===== Extrait choisi =====
Morceaux choisis d’une interview de Jennifer Doudna, co-lauréate avec la française Emmanuelle Charpentier, du prix Nobel de chimie 2020, pour la technologie d’édition du génome Cirspr-Cas9, les fameux “ciseaux moléculaires ». L’interview, disponible en podcast, a été réalisée par Michael Chui pour le Mac Kinsey Global Institute, en juin 2020.
- Reécrire le code de la vie. “If the information in a gene or a handful of genes needs to be changed, this tool, CRISPR, can do that. It’s been an extraordinary opportunity for scientists to understand genetics at a much deeper level than was possible previously, and to rewrite the code of life, and rewrite genes in a way that gives us control over cells and organisms, with remarkable outcomes ».
- De gigantesques enjeux pour l’agriculture. “Probably the largest global impact of genome editing, in the next few years, will likely be in agriculture. And the reason is that there’s so much need for engineering plants that will allow introduction of traits to deal with climate change, pests, reduced application of chemical fertilizers and things like that. Having a technology that allows targeted changes to be made to plant genomes is, in fact, very powerful“.
- L’espoir de soigner les maladies génétiques. “Certainly in biomedical science, there’s such an interesting opportunity right now with genome editing to think about ways that one could mitigate or even cure genetic diseases, and that’s not a pipe dream anymore. I think it’s just on the horizon, which is extraordinary“.
- L’accès à tous . “One thing I’ve been thinking about is how we can ensure that this technology is widely available. How do you do that? It has to begin with the scientists and the science. From the very beginning, we have to ask ourselves, “How do we ensure that all of the steps for application of this technology are as affordable and accessible as possible?” In the case of sickle-cell disease and other blood disorders, one way that challenge could be met is to introduce the edited cells into patients without requiring a bone marrow transplant“.
=====
- **Consignes**
a) Reproduisez le passage de l'interview de Jennifer Doudna qui va de « Morceaux choisis d’une » à « en juin 2020. ».
b) Prolongez l'interview de Jennifer Doudna au-delà de sa dernière phrase.
===== Entrées du corpus =====
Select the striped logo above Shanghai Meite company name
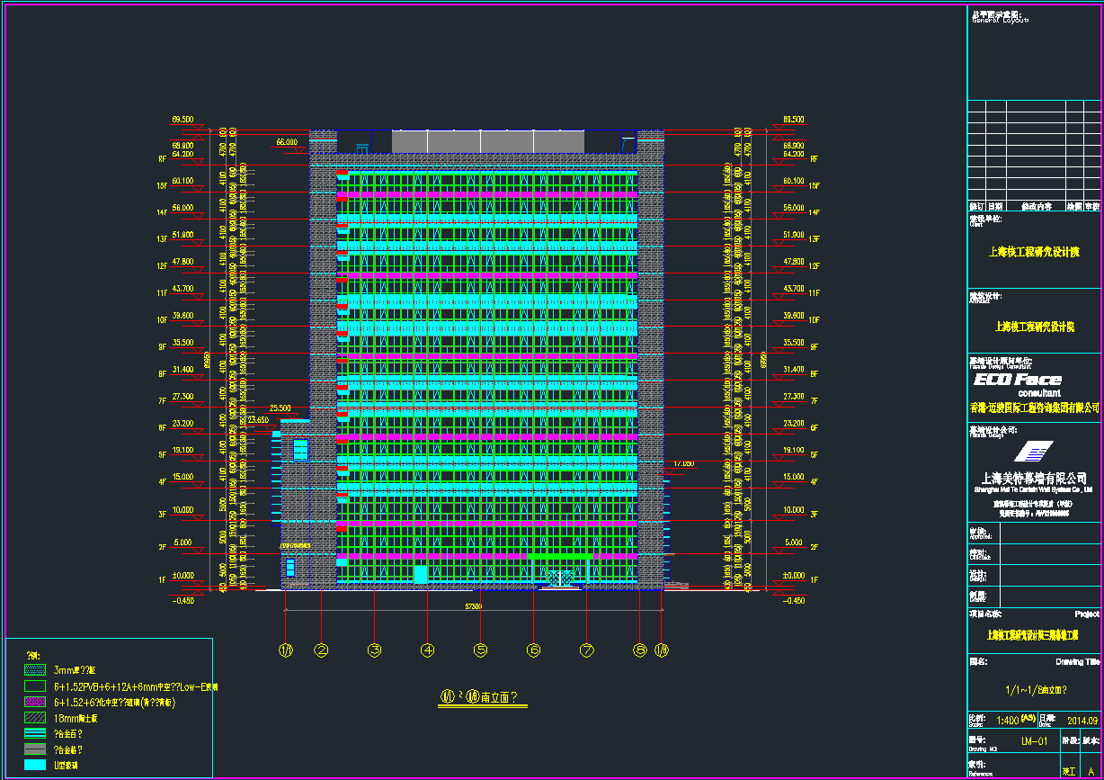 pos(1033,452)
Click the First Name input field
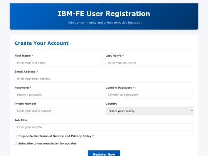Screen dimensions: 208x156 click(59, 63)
=====
===== Entrées du corpus =====
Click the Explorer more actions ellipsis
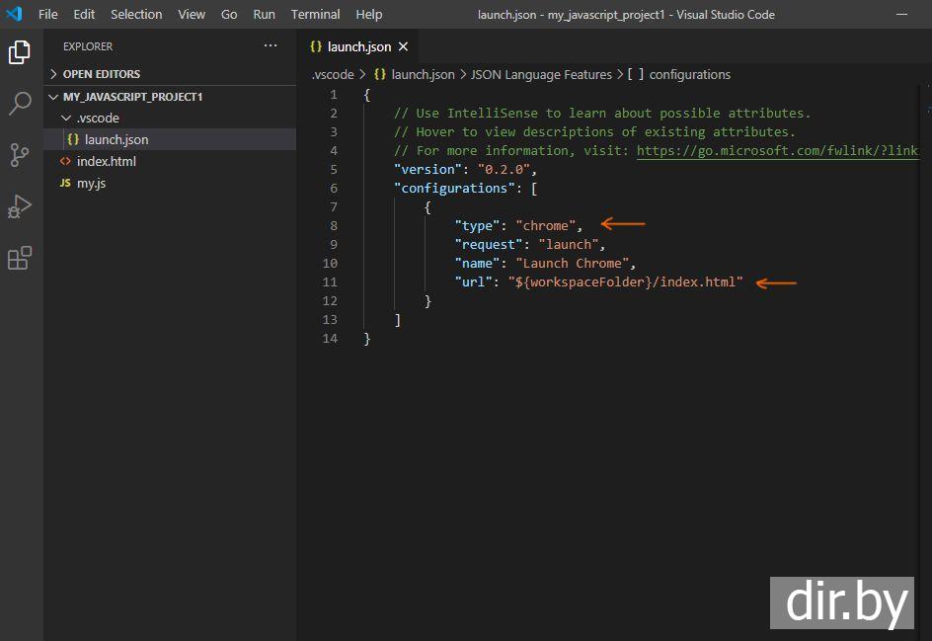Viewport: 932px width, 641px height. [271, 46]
=====
- **Corrigés**
a)
Morceaux choisis d’une interview de Jennifer Doudna, co-lauréate avec la française Emmanuelle Charpentier, du prix Nobel de chimie 2020, pour la technologie d’édition du génome Cirspr-Cas9, les fameux “ciseaux moléculaires ». L’interview, disponible en podcast, a été réalisée par Michael Chui pour le Mac Kinsey Global Institute, en juin 2020.

b)
- Vers un nouveau modèle de santé publique ? “It does raise the question of coming up with a completely different model for how we think about therapeutics and how we pay for them. One idea that’s been floated—and I don’t know if this will catch on or not—is an installment plan, like how we have a mortgage on our house. Maybe we eventually have a similar thing on our health for a one-time therapy that is curative of a disease. It’s expensive, but the way it gets paid out is just over time. It’s effectively an investment that’s made in someone’s lifelong health. You could imagine insurance companies changing their model to accommodate that kind of system, where we could ensure that people who need a one-time but expensive treatment for a rare disease, so there wouldn’t be any large number of people for any one of these rare diseases that would need this particular treatment. But if they do it’s there, and the payment occurs over an extended period of time ».
- Le génome, cet inconnu. “The genome is very complex. There’s a lot of ways that genetic information is used that is still being figured out. And certainly the functions of genes in the context of an environment of the influences that an organism has that are external to the genome are still being sorted out. Just the knowledge of the genome, frankly, continues to be one of the limitations on using this technology».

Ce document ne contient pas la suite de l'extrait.